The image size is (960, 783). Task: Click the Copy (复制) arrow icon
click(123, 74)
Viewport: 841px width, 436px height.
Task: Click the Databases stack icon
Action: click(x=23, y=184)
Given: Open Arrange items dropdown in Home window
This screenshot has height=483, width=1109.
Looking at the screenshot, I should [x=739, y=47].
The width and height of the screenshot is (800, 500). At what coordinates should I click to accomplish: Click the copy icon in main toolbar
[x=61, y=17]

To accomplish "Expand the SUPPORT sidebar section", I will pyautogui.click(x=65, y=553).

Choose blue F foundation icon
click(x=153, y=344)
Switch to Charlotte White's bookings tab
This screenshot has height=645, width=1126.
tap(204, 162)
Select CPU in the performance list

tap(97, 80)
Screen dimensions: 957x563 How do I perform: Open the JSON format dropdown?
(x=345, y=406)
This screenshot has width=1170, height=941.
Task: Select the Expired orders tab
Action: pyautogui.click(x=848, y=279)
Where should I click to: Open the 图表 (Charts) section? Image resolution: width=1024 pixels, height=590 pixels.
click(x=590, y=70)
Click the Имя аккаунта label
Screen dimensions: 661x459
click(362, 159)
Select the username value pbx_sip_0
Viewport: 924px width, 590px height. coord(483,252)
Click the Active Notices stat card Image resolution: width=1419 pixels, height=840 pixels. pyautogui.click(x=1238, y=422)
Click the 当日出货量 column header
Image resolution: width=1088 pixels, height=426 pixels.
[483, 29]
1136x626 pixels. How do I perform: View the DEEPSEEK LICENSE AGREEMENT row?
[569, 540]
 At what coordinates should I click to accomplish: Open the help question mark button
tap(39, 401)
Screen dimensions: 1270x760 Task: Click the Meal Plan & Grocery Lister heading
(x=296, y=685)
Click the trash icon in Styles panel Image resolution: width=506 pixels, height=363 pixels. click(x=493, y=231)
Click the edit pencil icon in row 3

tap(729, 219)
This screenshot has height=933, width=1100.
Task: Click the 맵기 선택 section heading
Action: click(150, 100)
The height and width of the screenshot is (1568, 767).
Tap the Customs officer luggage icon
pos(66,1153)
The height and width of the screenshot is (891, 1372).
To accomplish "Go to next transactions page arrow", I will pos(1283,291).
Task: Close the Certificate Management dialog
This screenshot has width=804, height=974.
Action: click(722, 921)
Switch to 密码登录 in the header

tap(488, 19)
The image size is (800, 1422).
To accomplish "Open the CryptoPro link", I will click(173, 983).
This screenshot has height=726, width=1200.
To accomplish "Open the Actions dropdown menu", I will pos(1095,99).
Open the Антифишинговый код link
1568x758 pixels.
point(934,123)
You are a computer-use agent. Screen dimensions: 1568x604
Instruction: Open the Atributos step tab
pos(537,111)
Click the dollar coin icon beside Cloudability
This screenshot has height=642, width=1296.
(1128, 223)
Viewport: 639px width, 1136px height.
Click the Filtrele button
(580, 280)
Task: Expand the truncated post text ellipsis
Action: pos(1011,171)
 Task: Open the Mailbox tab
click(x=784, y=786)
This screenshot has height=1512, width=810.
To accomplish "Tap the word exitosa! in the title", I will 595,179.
+--
What the exercise asks | Scan the records above for the string "link", and copy every line where it turns up.

Expected answer |
To accomplish "Open the CryptoPro link", I will click(173, 983).
Open the Антифишинговый код link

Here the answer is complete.